##### Material supplied

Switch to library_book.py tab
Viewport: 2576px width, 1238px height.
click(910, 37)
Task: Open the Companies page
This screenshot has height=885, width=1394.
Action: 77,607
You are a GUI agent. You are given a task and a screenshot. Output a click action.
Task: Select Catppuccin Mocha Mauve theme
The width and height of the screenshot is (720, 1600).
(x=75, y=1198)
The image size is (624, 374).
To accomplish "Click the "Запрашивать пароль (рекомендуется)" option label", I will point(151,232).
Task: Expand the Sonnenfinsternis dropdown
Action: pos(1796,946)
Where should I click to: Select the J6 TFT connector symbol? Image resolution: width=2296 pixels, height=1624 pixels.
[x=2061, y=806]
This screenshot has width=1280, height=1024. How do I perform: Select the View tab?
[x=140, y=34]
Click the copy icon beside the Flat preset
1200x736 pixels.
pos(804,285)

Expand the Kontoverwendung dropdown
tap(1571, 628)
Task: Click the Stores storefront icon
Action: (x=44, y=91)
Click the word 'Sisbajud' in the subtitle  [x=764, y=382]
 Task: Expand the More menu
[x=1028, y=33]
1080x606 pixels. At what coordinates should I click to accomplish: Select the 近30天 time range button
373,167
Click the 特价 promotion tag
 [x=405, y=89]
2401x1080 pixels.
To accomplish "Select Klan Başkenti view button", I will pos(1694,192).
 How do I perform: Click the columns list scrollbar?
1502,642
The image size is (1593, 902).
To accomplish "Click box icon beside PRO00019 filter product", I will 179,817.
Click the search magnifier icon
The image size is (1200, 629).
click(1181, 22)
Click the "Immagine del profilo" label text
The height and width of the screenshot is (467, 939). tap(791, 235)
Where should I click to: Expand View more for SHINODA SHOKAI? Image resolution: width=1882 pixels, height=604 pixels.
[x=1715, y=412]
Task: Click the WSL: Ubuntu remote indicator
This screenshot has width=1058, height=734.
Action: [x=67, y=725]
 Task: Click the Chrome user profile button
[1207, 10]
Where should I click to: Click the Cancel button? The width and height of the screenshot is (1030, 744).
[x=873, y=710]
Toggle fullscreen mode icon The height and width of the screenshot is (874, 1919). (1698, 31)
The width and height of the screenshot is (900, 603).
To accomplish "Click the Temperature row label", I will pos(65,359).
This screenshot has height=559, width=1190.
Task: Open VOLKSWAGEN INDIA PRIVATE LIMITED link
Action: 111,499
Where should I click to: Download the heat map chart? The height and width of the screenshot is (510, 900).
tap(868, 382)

##########

__Set task__:
Reproduce all of the rows above verbatim, keeping every character and line break unchanged.

__Result of the task__:
Switch to library_book.py tab
Viewport: 2576px width, 1238px height.
click(910, 37)
Task: Open the Companies page
This screenshot has height=885, width=1394.
Action: 77,607
You are a GUI agent. You are given a task and a screenshot. Output a click action.
Task: Select Catppuccin Mocha Mauve theme
The width and height of the screenshot is (720, 1600).
(x=75, y=1198)
The image size is (624, 374).
To accomplish "Click the "Запрашивать пароль (рекомендуется)" option label", I will point(151,232).
Task: Expand the Sonnenfinsternis dropdown
Action: pos(1796,946)
Where should I click to: Select the J6 TFT connector symbol? Image resolution: width=2296 pixels, height=1624 pixels.
[x=2061, y=806]
This screenshot has width=1280, height=1024. How do I perform: Select the View tab?
[x=140, y=34]
Click the copy icon beside the Flat preset
1200x736 pixels.
pos(804,285)

Expand the Kontoverwendung dropdown
tap(1571, 628)
Task: Click the Stores storefront icon
Action: (x=44, y=91)
Click the word 'Sisbajud' in the subtitle  [x=764, y=382]
 Task: Expand the More menu
[x=1028, y=33]
1080x606 pixels. At what coordinates should I click to accomplish: Select the 近30天 time range button
373,167
Click the 特价 promotion tag
 [x=405, y=89]
2401x1080 pixels.
To accomplish "Select Klan Başkenti view button", I will pos(1694,192).
 How do I perform: Click the columns list scrollbar?
1502,642
The image size is (1593, 902).
To accomplish "Click box icon beside PRO00019 filter product", I will 179,817.
Click the search magnifier icon
The image size is (1200, 629).
click(1181, 22)
Click the "Immagine del profilo" label text
The height and width of the screenshot is (467, 939). tap(791, 235)
Where should I click to: Expand View more for SHINODA SHOKAI? Image resolution: width=1882 pixels, height=604 pixels.
[x=1715, y=412]
Task: Click the WSL: Ubuntu remote indicator
This screenshot has width=1058, height=734.
Action: [x=67, y=725]
 Task: Click the Chrome user profile button
[1207, 10]
Where should I click to: Click the Cancel button? The width and height of the screenshot is (1030, 744).
[x=873, y=710]
Toggle fullscreen mode icon The height and width of the screenshot is (874, 1919). (1698, 31)
The width and height of the screenshot is (900, 603).
To accomplish "Click the Temperature row label", I will pos(65,359).
This screenshot has height=559, width=1190.
Task: Open VOLKSWAGEN INDIA PRIVATE LIMITED link
Action: 111,499
Where should I click to: Download the heat map chart? The height and width of the screenshot is (510, 900).
tap(868, 382)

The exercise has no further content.